Below is a sample request body for a streaming response.

{
   "messages": [
      {"role": "system", "content": "Answer the question in a couple sentences."},
      {"role": "user", "content": "Share a happy story with me"}
   ],
   "max_tokens": 800,
   "stop": ["[INST", "[INST]", "[/INST]", "[/INST]"],
   "model": "Meta-Llama-3.1-8B-Instruct",
   "stream": true, 
   "stream_options": {"include_usage": true}
}

Response

The API returns a chat completion object , or a streamed sequence of chat completion chunk objects, if the request is streamed.

Chat completion object

Represents a chat completion response returned by model, based on the provided input.

Reference

Property	Type	Description
id	`string`	A unique identifier for the chat completion.
choices	`array`	A list containing a single chat completion.
created	`integer`	The Unix timestamp (in seconds) of when the chat completion was created. Each chunk has the same timestamp.
model	`string`	The model used to generate the completion.
object	`string`	The object type, which is always `chat.completion`.
usage	`object`	An optional field present when `stream_options: {"include_usage": true}` is set. When present, it contains a `null` value except for the last chunk, which contains the token usage statistics for the entire request. Values returned are: • `throughput_after_first_token`: The rate (as tokens per second) at which output tokens are generated after the first token has been delivered • `time_to_first_token`: The time (in seconds) model takes to generate the first token • `model_execution_time`: The time (in seconds) to generate a complete response or all tokens • `output_tokens_count`: Number of tokens generated in the response. • `input_tokens_count`: Number of tokens in the input prompt. • `total_tokens_count`: The sum of input and output tokens.<br•- `queue_time`: The time (in seconds) a request spends waiting in the queue before being processed by the model.

Sample

{
  "id": "chatcmpl-123",
  "object": "chat.completion",
  "created": 1677652288,
  "model": "Llama-3-8b-chat",
  "choices": [{
    "index": 0,
    "message": {
      "role": "assistant",
      "content": "\n\nHello there, how may I assist you today?",
    },
    "logprobs": null,
    "finish_reason": "stop"
  }]
}

Chat completion chunk object

Represents a streamed chunk of a chat completion response returned by model, based on the provided input.

Reference

Property	Type	Description
id	`string`	A unique identifier for the chat completion.
choices	`array`	A list containing a single chat completion.
created	`integer`	The Unix timestamp (in seconds) of when the chat completion was created.
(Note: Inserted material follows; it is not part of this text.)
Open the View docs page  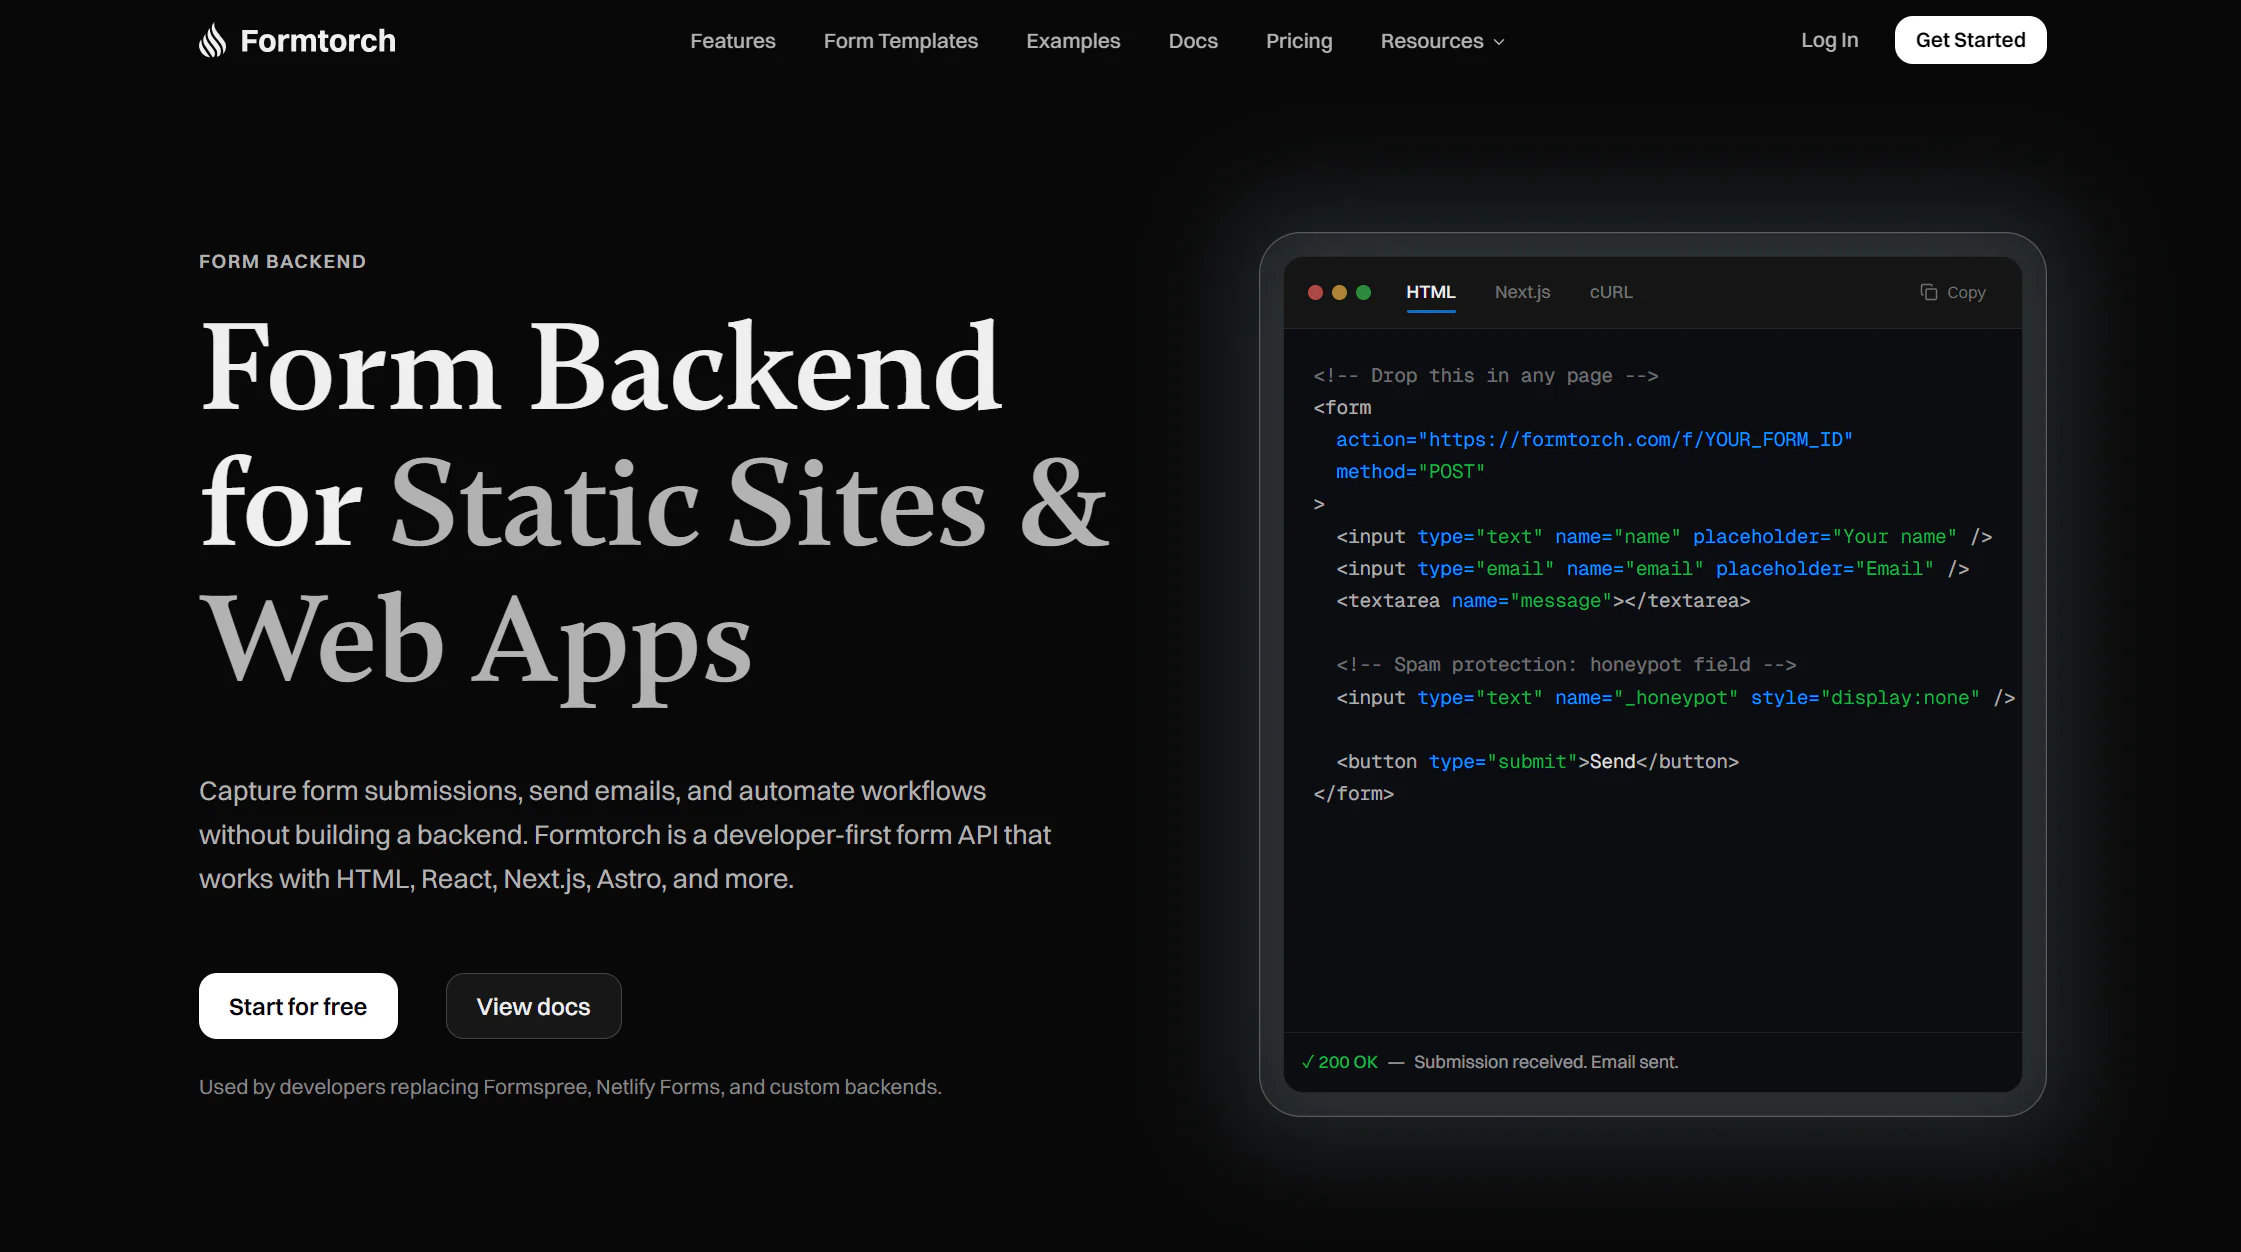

Each chunk has the same timestamp.
model	`string`	The model used to generate the completion.
object	`string`	The object type, which is always `chat.completion`.
usage	`object`	An optional field present when `stream_options: {"include_usage": true}` is set. When present, it contains a `null` value except for the last chunk, which contains the token usage statistics for the entire request. Values returned are: • `throughput_after_first_token`: The rate (as tokens per second) at which output tokens are generated after the first token has been delivered. • `time_to_first_token`: The time (in seconds) the model takes to generate the first token. • `model_execution_time`: The time (in seconds) to generate a complete response or all tokens. • `output_tokens_count`: Number of tokens generated in the response. • `input_tokens_count`: Number of tokens in the input prompt. • `total_tokens_count`: The sum of input and output tokens. • `queue_time`: The time (in seconds) a request spends waiting in the queue before being processed by the model.

Sample

{
  "id": "chatcmpl-123",
  "object": "chat.completion.chunk",
  "created": 1694268190,
  "model": "Llama-3-8b-chat",
  "system_fingerprint": "fp_44709d6fcb",
  "choices": [
    {
      "index": 0,
      "delta": {},
      "logprobs": null,
      "finish_reason": "stop"
    }
  ]
}